Mitt Romney never met a flip that he didn't soon flop.
The guy has no spine. He bends to whatever his right-wing Tea Party masters want him to say and do. Not a great leadership quality for a would-be president of the United States.
Latest case in point: at first he and his campaign argued that the Affordable Health Care penalty for not having health insurance wasn't a tax, contrary to the Supreme Court majority opinion. Probably this was because the penalty in Massachusetts under "Romneycare," which "Obamacare" essentially copied, also was handled by the tax collection folks, so if the penalty is a tax, Romney increased taxes.
But today... the flip has flopped.
Under pressure, Romney now says the Affordable Care Act penalty is a tax, while the same penalty in Massachusetts is just a penalty. Doesn't make any sense. Like most of Romney's pandering political positions.
Why the switch? As he has on so many issues, Mr. Romney caved to Republican conservatives who want him to campaign on the falsehood that the mandate is a vast tax increase on the middle class. The Supreme Court’s decision that the law is constitutional was disastrous to their cause, so they distorted its basic reasoning. Chief Justice John Roberts Jr. wrote that the mandate is legal under the Congressional taxing power, which Republicans took a step further, saying the mandate must now be a tax. And not just a tax, but a huge, oppressive tax, one of the largest in history.
It is, of course, no such thing. How many “oppressive taxes” are entirely optional? Anyone who does the smart thing and gets health insurance won’t have to pay it. It is, as Mr. Romney himself described it in 2006, a fee to promote “personal responsibility” and prevent healthy people from freeloading. (Among those who won’t be able to comply with the law are poor people living in states where Republican governors refuse to expand their Medicaid programs using federal dollars — though most of those people don’t make enough to have to pay the penalty.)

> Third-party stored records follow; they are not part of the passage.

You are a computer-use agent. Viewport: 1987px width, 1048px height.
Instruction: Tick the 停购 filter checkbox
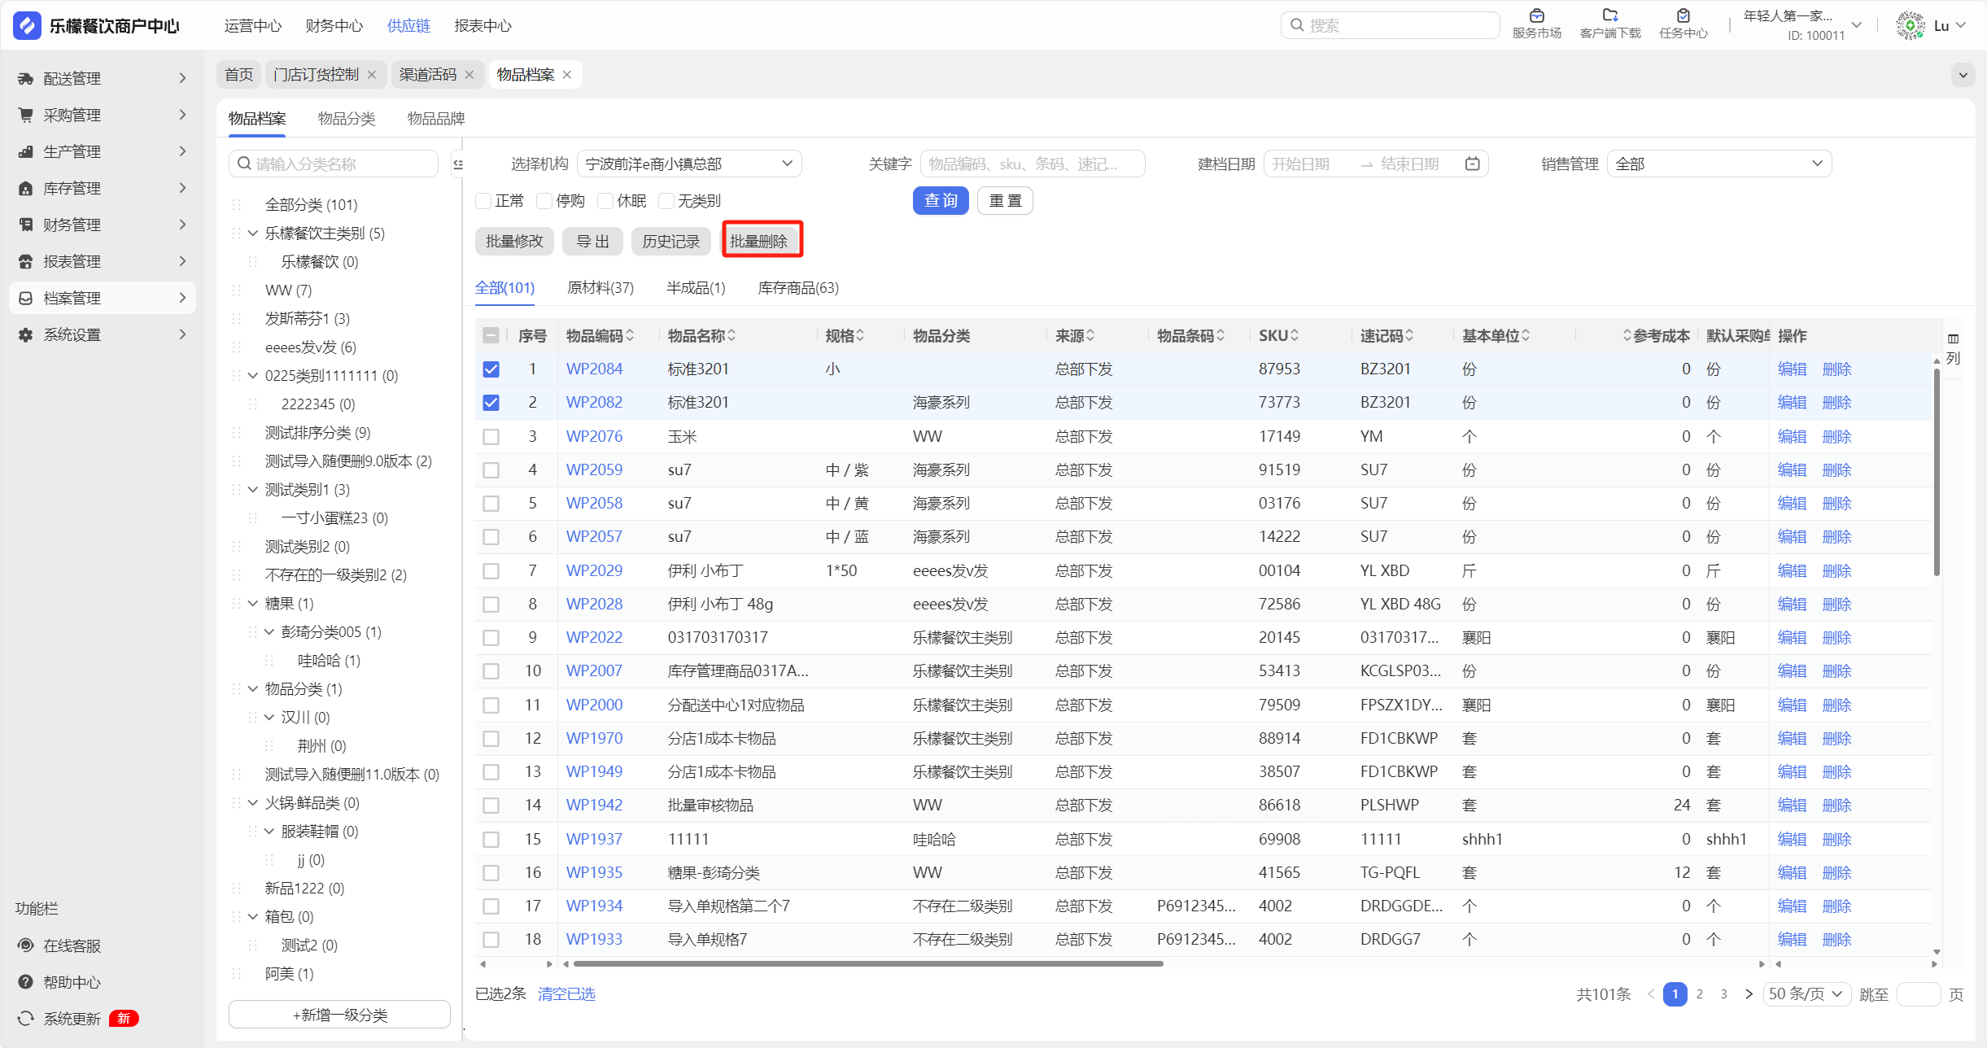[x=545, y=201]
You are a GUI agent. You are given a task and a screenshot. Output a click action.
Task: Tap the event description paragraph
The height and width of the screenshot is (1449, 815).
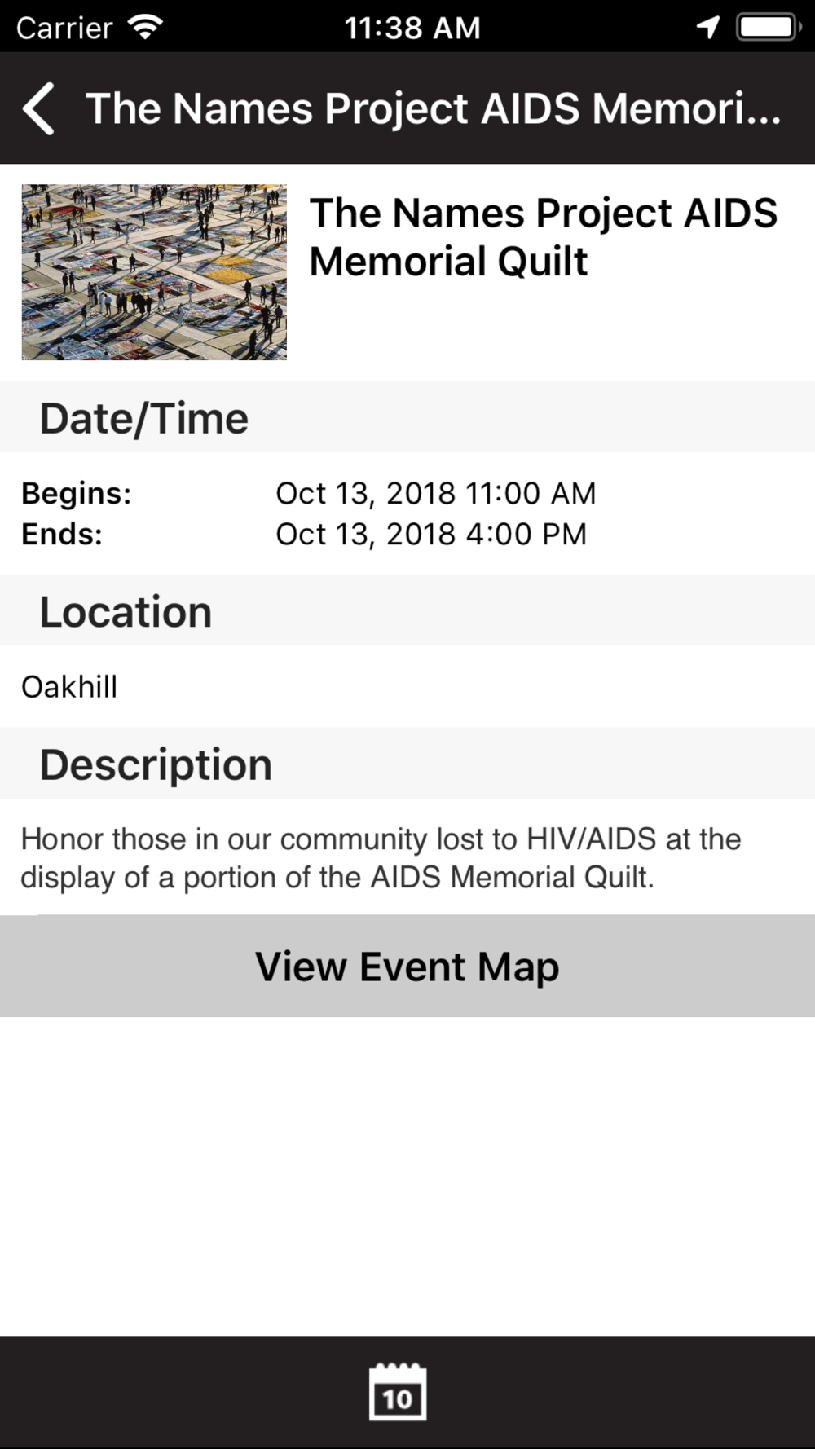[381, 858]
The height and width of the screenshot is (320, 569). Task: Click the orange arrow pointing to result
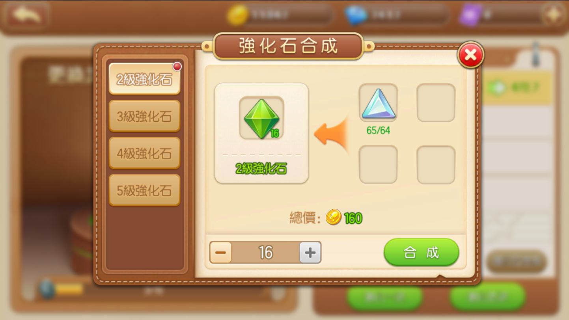331,134
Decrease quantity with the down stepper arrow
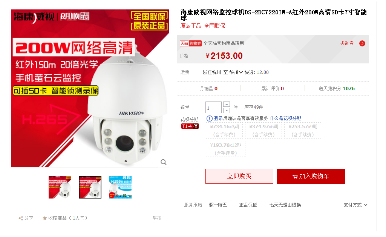Image resolution: width=386 pixels, height=237 pixels. click(227, 110)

So what is Romney's solution to 30 million people uninsured, rapidly rising costs, wasteful administrative overhead, poor health outcomes in this country relative to other nations with universal health care?
Trust in the free market.
Which is the same free market, only more so, that's responsible for all of the problems our health care non-system faces today. Again, doesn't make sense. Fareed Zakaria's column, "Curbing the Cost of Health Care," explains why.
To understand the issue better, I spoke with Daniel Vasella, the chairman (and former chief executive) of Novartis and a physician by training. He is also frankly pro-market and pro-American, both of which have made him a target for some criticism in Europe.

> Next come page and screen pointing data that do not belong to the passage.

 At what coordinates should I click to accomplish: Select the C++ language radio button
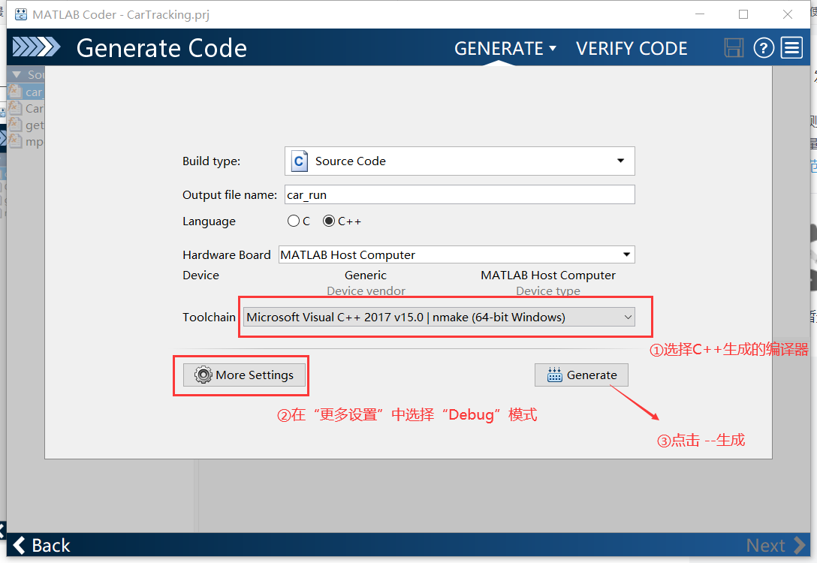pyautogui.click(x=327, y=221)
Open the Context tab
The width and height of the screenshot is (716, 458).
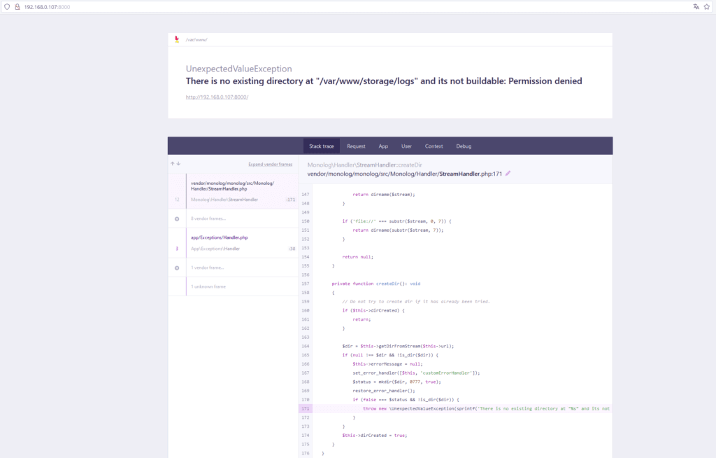tap(434, 146)
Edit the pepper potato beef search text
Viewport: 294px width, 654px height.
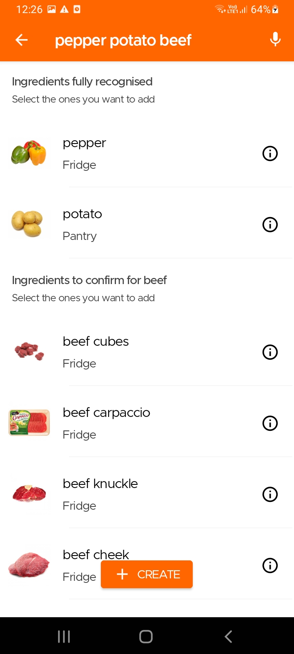pyautogui.click(x=123, y=40)
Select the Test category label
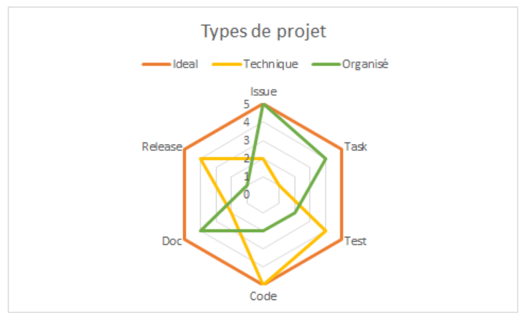This screenshot has width=526, height=321. click(355, 241)
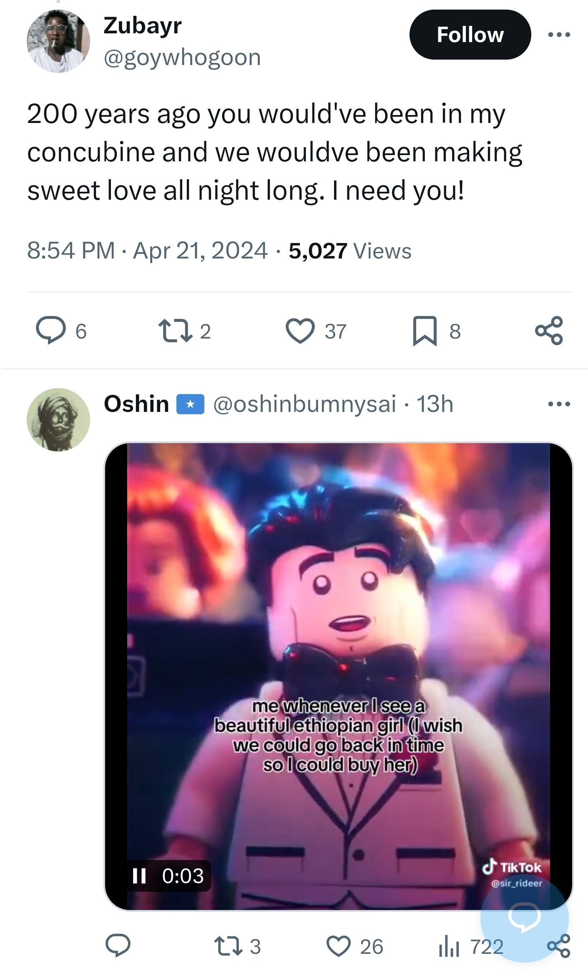Pause the video in Oshin's reply
This screenshot has width=588, height=978.
pyautogui.click(x=139, y=876)
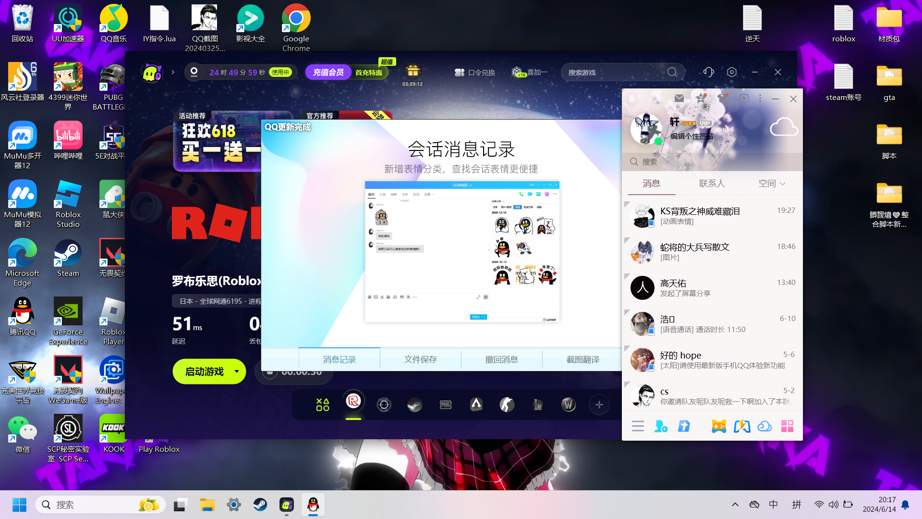Open QQ add friend icon

661,426
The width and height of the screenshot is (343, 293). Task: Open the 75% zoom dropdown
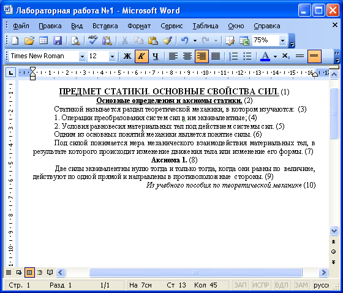tap(282, 40)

Vasella emphasized that there is no single model that works best, but he explained that France and Britain are better at tackling diabetes and lung disease because they take a systemic approach that gives all health-care providers incentive to focus on early detection and cost-effective treatment and that makes wellness the goal. “In America,” he said, “no one has incentives to make quality and cost-effective outcomes the goal. There are so many stakeholders and they each want to protect themselves. Someone needs to ask, ‘What are the critical elements to increase quality?’ That’s what we’re going to pay for, nothing else.”
I asked him whether the lesson he has drawn is that only the government can produce system-wide improvements. “It pains me to say this as a free-market advocate, but you have to have [the] government act in this case. Health care is very complex. Only at a systemic level can you figure out what works best based on the evidence, and what procedures and treatments are not worth the money,” he said.

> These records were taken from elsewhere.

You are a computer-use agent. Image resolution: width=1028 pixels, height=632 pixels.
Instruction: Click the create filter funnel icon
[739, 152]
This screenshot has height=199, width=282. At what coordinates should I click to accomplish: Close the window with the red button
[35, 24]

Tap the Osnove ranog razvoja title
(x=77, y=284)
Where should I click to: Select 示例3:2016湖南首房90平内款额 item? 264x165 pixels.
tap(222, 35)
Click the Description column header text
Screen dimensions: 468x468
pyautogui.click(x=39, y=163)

Paul Krugman also explains why the free market doesn't work in health care.
There are two strongly distinctive aspects of health care. One is that you don’t know when or whether you’ll need care — but if you do, the care can be extremely expensive. The big bucks are in triple coronary bypass surgery, not routine visits to the doctor’s office; and very, very few people can afford to pay major medical costs out of pocket.
This tells you right away that health care can’t be sold like bread. It must be largely paid for by some kind of insurance. And this in turn means that someone other than the patient ends up making decisions about what to buy. Consumer choice is nonsense when it comes to health care. And you can’t just trust insurance companies either — they’re not in business for their health, or yours.
...The second thing about health care is that it’s complicated, and you can’t rely on experience or comparison shopping. (“I hear they’ve got a real deal on stents over at St. Mary’s!”) That’s why doctors are supposed to follow an ethical code, why we expect more from them than from bakers or grocery store owners.
You could rely on a health maintenance organization to make the hard choices and do the cost management, and to some extent we do. But HMOs have been highly limited in their ability to achieve cost-effectiveness because people don’t trust them — they’re profit-making institutions, and your treatment is their cost.
Between those two factors, health care just doesn’t work as a standard market story.